Friday, March 22, 2013

Kids, learn to play an instrument

I read an article about Dave Grohl in the Delta Sky magazine while on a recent trip.  He gave what I personally believe to be the best, and most relevant advice to any aspiring musician when he said go to a yard sale, get a $30 set of drums, bring your friends over to jam in your garage and have fun completely sucking. 

That, is how great music is created.  Lars Ulrich, before kicking off a little known upstart garage band in LA first committed to coming up with a track for a compilation album (Metal Massacre).  He then proceeded to learn how to play and then put a band together.  His recording was turned in literally at the very last second, and that is how the story of the biggest heavy metal band of all times begins.  Their lead guitarist made his first amplifier out of a shoe box. 

How great music is not created is by talented kids wanting to 'get it right' career wise.  But that's what we have today.  The corporate entertainment industry has all of the talent of tomorrow convinced that what you need to do in order to do what you love is wait in line for 8 hours with 500 other wannabes outside a warehouse just to get a 2 minute audition in said warehouse where you are praised or berated by a bunch of celebrities who have very questionable taste in music.  And that, my friends; is destroying our ability to create anything good.  Good is being replaced with what makes money. 

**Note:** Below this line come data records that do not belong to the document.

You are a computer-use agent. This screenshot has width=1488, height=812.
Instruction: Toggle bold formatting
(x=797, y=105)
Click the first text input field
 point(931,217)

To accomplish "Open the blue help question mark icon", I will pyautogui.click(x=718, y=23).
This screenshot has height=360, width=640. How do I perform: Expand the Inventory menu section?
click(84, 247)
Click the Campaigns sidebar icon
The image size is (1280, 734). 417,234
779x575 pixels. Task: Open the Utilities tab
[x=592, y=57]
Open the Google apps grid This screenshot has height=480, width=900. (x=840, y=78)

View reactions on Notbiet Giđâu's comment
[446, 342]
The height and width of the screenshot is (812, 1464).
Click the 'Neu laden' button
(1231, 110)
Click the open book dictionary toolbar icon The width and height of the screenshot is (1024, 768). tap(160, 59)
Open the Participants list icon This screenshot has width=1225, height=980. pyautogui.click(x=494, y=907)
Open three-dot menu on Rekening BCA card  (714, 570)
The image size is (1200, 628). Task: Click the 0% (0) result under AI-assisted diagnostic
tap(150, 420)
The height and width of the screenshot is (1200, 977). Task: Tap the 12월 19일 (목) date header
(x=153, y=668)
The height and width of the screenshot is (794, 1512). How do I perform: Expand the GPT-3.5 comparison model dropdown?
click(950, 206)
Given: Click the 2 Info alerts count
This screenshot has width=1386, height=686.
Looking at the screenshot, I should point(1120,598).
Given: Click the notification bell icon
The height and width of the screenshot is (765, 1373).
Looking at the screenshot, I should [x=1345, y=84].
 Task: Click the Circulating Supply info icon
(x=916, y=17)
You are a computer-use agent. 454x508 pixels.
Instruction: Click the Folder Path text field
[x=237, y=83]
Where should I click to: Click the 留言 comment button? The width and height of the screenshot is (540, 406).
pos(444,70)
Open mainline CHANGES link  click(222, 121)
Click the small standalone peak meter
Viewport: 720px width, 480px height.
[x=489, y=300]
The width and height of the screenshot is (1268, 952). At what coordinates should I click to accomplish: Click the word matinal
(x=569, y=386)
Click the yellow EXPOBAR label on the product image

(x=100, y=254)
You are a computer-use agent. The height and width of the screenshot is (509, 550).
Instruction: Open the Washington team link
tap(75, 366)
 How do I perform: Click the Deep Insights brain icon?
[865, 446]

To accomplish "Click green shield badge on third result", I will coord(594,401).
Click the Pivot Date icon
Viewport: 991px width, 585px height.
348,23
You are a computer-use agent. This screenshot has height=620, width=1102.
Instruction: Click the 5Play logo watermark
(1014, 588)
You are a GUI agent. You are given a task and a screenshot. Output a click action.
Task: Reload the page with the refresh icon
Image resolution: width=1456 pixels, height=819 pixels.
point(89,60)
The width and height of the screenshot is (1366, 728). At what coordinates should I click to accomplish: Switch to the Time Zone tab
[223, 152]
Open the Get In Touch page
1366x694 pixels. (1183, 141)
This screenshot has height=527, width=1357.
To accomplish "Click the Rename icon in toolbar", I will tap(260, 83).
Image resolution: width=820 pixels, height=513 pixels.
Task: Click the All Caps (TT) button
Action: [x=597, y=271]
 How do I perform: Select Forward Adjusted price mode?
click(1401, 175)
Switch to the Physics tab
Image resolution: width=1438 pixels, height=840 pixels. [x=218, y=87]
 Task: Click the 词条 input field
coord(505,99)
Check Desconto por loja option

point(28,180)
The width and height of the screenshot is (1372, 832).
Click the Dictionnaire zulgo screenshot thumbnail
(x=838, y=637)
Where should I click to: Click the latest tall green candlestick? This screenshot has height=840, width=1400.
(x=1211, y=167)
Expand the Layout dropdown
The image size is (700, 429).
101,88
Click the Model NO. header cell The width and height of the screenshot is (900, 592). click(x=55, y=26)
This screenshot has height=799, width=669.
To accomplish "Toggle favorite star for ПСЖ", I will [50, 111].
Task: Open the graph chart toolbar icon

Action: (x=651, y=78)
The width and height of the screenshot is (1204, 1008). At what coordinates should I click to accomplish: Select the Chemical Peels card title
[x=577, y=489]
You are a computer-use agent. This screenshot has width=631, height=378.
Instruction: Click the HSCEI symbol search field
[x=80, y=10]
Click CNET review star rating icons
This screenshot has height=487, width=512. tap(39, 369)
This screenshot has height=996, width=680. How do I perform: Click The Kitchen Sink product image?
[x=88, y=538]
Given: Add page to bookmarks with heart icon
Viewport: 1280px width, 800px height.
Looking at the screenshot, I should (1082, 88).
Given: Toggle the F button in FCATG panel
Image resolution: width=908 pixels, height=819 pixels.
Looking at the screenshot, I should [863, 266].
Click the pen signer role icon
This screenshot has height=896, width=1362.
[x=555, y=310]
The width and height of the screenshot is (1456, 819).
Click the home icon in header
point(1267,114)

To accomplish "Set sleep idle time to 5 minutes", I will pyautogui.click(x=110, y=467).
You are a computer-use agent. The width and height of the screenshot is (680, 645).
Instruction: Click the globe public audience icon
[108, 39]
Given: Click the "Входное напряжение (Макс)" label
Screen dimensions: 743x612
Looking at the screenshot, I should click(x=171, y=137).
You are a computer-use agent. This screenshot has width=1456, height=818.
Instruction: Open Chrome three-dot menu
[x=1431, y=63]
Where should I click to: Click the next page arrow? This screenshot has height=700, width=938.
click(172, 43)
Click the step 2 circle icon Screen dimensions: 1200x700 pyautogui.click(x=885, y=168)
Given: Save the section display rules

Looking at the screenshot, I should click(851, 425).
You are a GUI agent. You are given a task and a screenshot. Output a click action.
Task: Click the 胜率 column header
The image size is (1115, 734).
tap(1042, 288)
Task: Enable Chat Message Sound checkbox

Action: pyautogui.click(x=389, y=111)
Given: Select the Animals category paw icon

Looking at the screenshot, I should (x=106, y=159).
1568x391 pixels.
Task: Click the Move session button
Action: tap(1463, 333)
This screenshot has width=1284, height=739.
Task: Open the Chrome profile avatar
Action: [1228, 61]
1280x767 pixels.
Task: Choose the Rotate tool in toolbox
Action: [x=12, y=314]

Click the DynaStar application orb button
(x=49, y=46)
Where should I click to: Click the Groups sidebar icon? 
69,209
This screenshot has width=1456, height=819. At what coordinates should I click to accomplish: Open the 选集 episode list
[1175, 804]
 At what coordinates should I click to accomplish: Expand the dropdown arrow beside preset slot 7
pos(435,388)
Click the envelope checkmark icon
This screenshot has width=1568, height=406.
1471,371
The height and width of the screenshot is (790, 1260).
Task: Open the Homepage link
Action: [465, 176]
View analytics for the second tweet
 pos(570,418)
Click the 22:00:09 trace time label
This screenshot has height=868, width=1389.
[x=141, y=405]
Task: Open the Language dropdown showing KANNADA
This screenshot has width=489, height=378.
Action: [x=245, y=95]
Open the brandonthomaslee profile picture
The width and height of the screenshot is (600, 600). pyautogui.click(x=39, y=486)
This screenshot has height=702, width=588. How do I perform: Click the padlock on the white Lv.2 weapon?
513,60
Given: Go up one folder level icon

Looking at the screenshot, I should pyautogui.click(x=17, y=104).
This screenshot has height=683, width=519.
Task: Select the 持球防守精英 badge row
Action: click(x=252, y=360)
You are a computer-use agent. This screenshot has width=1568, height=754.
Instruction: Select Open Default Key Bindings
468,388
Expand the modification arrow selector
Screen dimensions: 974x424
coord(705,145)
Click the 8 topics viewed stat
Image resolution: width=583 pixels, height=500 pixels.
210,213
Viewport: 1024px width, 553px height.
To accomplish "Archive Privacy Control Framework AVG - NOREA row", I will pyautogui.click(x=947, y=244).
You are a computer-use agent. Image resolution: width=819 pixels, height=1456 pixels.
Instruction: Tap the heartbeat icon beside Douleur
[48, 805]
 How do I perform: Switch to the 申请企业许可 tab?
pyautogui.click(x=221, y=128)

"But Steve!" you say.  "If it weren't good, it wouldn't make money!"  Au contraire.  There are plenty of examples of quality diminishment in our society where economic viability has not been impacted.  Does anybody remember the NBA in the 1990s?  The NBA on NBC, with it's instantly recognizable theme (albeit written by the ever douchey John Tesh) was an immediate indicator that you were in for a great show of talent among some of the greatest ever to play the game.  There was Bird, Magic, the Mailman, Isiah, Sir Charles, Clyde the glide, Patrick, and that one guy that they named the Nike shoes after. Nobody has had to lace up against a literal 'Who's Who' of basketball hall of fame talent all playing in the same era since Michael retired in 1998. 

But the NBA crapfully lives on presenting an inferior product to the NCAA every year without going bankrupt, and without any desire to bring the 90's level of play back.  Of course LeBron and the Heat are putting up impressive stats these days, but put them in the previously mentioned era and the Heat would be a competent contender, not the dominant powerhouse you see right now. 

Nothing illustrates the cavern between quality and economic viability more than art.  Listen to the teen pop star of your choice.  Pick a hit song, any one of them.  Listen to it.  Listen to it again just to make sure you've absorbed it.  Now listen to 3 Days by Jane's Addiction.  I don't care about the subject matter of either song for purposes of this example. 

3 Days is the song that:
  1. an aspiring artist studies
  2. a real artist wants to write
  3. an accomplished artist wishes they wrote
  4. a band like Evanescence thinks they write all the time but doesn't have the ability to comprehend why they don't even come close (remember, these are the folks that made Mozart 'cool' by turning the Requiem into a song about teenage love angst)
  5. the pop-star you listened to prior doesn't have the musical capacity to understand nor the dedication to attempt such a level of depth and granularity
Nobody will be performing 3 Days on the next episode of "America's Got Karaoke Voice Idols."

So kids, listen to uncle Dave.  Turn off the TV, scrape under the couch and pounce on that beat up Gibson with 3 missing strings in the classified ads.  Head to your friends garage and jam like there is no tomorrow.  And if you can't do that, just learn to play.  And have fun.